Oregon Parks and Recreation considers changes to e-bike rules

Woman riding a Class 2 e-bike (throttle-assist, 20 mph top speed) on the Historic Columbia River Highway State Trail. (Photo: Jonathan Maus/BikePortland)

Oregon Parks and Recreation Department (OPRD) has launched a project to consider new rules for electric bike use in campgrounds, beaches and other parks facilities.

The effort comes as e-bike use has skyrocketed statewide and a new law that clarified e-bike types was passed by the Oregon Legislature last session.

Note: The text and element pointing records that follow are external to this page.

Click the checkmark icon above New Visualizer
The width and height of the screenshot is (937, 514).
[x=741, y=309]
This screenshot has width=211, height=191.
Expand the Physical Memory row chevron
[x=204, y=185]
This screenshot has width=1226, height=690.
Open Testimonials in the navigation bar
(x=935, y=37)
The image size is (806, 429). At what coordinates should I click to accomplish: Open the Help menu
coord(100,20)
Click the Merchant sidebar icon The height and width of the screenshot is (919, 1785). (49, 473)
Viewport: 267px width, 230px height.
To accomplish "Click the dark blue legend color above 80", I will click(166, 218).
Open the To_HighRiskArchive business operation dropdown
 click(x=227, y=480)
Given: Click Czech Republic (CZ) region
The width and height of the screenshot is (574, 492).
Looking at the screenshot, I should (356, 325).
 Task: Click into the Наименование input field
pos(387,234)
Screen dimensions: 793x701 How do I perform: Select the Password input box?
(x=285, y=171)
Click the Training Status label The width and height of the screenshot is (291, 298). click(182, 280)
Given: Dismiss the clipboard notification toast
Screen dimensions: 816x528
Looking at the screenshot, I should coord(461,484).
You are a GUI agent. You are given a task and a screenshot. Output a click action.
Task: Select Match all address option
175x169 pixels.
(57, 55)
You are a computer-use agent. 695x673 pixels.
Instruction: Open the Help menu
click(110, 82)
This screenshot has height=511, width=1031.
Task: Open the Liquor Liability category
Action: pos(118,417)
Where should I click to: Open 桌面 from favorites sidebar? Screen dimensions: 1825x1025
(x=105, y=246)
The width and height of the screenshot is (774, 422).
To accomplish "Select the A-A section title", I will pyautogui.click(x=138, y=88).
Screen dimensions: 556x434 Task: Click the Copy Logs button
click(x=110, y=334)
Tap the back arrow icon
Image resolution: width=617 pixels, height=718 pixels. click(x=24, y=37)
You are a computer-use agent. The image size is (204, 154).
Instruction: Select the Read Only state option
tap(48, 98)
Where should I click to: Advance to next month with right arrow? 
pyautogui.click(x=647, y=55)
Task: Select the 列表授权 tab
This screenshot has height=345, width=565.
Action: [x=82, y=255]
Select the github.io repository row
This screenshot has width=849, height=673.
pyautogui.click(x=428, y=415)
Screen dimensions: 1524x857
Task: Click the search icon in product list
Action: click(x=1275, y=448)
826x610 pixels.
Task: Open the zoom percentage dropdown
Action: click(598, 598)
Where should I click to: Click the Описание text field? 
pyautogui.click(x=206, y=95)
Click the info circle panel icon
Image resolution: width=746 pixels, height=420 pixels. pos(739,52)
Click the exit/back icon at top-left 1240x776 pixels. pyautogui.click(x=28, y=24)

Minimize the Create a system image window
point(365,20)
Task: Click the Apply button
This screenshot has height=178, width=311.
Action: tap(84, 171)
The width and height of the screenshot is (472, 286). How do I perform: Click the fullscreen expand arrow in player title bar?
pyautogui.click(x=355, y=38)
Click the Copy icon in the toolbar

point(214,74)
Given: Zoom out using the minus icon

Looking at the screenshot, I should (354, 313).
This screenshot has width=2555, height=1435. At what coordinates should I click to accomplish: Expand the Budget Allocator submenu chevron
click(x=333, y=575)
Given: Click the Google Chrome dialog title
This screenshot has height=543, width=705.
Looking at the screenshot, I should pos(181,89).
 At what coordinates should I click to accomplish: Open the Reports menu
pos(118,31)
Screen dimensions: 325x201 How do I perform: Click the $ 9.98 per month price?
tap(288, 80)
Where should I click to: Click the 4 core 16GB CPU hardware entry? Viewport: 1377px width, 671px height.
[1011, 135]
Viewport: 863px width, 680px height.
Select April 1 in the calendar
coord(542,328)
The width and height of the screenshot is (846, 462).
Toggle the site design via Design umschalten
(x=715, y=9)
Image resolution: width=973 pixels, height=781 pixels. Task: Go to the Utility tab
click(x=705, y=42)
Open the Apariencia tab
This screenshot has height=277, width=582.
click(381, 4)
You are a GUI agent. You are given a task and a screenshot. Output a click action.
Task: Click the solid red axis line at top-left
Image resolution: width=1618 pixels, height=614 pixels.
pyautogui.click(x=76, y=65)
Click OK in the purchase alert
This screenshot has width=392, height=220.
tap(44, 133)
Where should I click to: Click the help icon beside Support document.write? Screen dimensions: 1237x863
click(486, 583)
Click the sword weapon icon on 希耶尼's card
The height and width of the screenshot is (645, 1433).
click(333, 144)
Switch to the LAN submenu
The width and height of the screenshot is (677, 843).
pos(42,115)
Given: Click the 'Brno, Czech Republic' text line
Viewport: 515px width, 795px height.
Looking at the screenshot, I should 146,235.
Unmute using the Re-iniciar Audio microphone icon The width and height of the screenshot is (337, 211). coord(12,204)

You’ll recall in 2017 we reported on an unfortunate wrinkle in OPRD rules that meant bikes with battery motors were technically not allowed on the popular bike paths throughout the State Park system. That legal glitch was cleared up in 2018 when the State Parks Commission approved a new administrative rule that allowed e-bikes to be ridden on trails and roads wider than eight feet unless otherwise posted.

Now they seek to re-evaluate the rules to account for different types of e-bikes and different trail types. According to OPRD, the resulting change in rules is expected to be made later this year and could, “expand, limit or continue where e-bikes can be used.”

(Keep in mind, Oregon parks are managed with Oregon Administrative Rules (OAR), not the Oregon Vehicle Code.)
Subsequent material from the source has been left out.